[BiO BB] Understanding Smith-Waterman scoring
Theodore H. Smith
delete at elfdata.com
Fri Feb 10 09:53:18 EST 2006
On 10 Feb 2006, at 14:22, Peter Rice wrote:
> Theodore H. Smith wrote:
>> How does it score alignments that come in sections? Does it give
>> a penalty if a sequence must be split up?
> You get one alignment.
> If more than one "section" aligns ... with the parts in the same
> order in both proteins ... you can have a misaligned region and/or
> gaps in the sequences. There are penalty scores for the
> misalignments and the gaps.
OK. I understand. The most popular tools in use today, only find the
best (or at least one) locally aligned section, but not all of them.
Is this a problem in general? Or is it that multiple sections to be
aligned, are quite rare in the kind of queries that biologists do today?
> There is also a Smith-Waterman-Eggert variation of the algorithm
> that finds a scond, third, fourth ... alignment that excludes all
> those already reported.
Am I right in seeing that this isn't talked about as much as Smith-
Waterman though? It sounds promising for the line of work I am doing
however, thanks very much for telling me of Smith-Waterman-Eggert, it
looks like a good lead.
>> What would matching BBBBAAAA to AAAABBBB give?
> AAAA matching AAAA or BBBB matching BBBB (unless A has a positive
> score to match B, then other results are possible)

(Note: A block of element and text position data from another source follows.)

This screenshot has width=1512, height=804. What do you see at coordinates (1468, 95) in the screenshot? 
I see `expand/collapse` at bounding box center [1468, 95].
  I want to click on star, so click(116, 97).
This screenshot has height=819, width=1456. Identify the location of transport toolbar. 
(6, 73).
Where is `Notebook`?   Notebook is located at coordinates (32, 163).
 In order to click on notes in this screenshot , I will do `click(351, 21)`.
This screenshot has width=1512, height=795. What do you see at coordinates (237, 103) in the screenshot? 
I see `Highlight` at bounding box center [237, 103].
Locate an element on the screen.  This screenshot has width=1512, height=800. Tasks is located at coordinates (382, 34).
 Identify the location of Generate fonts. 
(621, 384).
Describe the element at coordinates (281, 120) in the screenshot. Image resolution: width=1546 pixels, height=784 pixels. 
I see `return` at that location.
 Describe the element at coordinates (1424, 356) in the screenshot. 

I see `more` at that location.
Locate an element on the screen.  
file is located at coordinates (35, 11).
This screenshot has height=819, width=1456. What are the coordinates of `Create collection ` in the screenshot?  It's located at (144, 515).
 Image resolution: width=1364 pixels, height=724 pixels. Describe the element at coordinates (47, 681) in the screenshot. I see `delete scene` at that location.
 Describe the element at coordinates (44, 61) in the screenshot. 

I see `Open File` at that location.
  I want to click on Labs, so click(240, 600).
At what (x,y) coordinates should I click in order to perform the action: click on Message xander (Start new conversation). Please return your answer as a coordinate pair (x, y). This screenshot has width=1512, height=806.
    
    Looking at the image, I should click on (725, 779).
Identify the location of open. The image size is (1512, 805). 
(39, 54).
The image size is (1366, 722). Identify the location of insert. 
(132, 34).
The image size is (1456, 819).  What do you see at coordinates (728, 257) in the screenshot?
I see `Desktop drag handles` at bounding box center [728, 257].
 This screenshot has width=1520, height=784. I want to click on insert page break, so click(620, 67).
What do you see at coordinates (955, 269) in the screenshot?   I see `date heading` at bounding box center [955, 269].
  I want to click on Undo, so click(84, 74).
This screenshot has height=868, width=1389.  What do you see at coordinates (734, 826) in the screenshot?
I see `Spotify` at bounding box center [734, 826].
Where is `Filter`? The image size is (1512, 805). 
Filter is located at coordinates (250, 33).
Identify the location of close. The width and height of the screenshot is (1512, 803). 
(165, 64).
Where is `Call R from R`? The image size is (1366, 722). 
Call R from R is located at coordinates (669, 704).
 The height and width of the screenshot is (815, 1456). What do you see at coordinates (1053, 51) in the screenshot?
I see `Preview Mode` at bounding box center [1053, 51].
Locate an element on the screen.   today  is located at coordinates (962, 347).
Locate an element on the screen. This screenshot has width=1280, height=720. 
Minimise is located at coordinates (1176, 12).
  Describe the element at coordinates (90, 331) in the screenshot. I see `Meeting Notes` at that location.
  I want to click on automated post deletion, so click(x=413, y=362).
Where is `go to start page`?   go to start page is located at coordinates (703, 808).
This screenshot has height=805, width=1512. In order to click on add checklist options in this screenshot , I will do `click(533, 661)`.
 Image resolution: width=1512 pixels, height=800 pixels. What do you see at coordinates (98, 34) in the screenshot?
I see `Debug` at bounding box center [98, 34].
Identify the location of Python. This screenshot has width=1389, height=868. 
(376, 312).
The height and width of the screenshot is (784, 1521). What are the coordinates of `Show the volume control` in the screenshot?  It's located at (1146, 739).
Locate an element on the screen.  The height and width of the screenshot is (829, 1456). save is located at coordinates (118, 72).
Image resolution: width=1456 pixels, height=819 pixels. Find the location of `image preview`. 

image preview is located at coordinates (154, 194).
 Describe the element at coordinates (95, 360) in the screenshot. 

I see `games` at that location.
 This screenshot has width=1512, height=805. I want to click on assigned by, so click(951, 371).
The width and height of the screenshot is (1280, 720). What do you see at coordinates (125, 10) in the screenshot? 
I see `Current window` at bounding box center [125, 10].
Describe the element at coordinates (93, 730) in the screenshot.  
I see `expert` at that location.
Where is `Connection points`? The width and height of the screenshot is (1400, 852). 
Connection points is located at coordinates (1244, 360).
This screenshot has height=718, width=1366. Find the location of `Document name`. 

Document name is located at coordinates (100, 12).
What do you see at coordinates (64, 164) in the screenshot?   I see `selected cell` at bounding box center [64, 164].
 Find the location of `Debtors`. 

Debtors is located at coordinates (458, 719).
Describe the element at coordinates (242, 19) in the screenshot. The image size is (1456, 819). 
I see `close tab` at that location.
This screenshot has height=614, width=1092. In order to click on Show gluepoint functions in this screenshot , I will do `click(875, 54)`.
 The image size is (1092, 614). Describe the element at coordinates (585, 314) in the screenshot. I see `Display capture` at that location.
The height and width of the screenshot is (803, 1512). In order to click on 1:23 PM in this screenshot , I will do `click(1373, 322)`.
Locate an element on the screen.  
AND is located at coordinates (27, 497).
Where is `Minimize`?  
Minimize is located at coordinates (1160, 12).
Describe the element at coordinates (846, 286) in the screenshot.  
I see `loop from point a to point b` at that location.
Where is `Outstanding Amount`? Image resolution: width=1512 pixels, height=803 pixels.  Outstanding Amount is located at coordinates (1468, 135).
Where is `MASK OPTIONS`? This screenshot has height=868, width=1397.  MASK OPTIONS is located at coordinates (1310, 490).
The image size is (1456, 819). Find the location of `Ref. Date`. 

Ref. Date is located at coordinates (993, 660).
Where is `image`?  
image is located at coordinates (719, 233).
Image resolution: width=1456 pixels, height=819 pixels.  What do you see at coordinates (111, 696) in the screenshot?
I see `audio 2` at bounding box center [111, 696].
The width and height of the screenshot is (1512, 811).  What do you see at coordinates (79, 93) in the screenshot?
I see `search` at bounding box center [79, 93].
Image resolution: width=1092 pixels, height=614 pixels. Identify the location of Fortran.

Which would I get? Does it depend on the tool? Do I get the first
alignment, the last, or the best?
>> I'd expect it to generate two "sections", like this:
> No, but you will get the second section from the Smith-Waterman-
> Eggert algorithm. Each will have its own local alignment score.
Thanks. Sounds very interesting.
>> But what should the overall score be? Is it still 8? Or should we
>> give a penalty because we've had to split this up? Is it normal
>> for alignment tools to give penalties to segmented sequences.
>> Also is there some kind of "minimum length" that a Smith-Waterman
>> based aligner would allow? Would it say that you can't have
>> sections below a certain length? Are there any tools which let
>> you specify such a minimum section length?
>> If you don't like that example above of AAAABBBB (as it can be
>> reversed), then try this example. Assume all the proteins get a
>> score of 1 against themselves. The protein: ABCDEFGH, if I did a
>> Smith- Waterman score comparison against DCHABGEF, would the score
>> still be 8. After all, all the proteins are there, just in a
>> different order.
>> I would expect this to get a score of zero or below.
> Be careful not to confuse protein (the whole sequence) with amino
> acid or residue (one character).
You might not be surprised to find out that I come from a software
developer background. I won't make that mistake again.
> You will get at least 1 residue matching. Maybe more as some of the
> mismatches will have a positive score.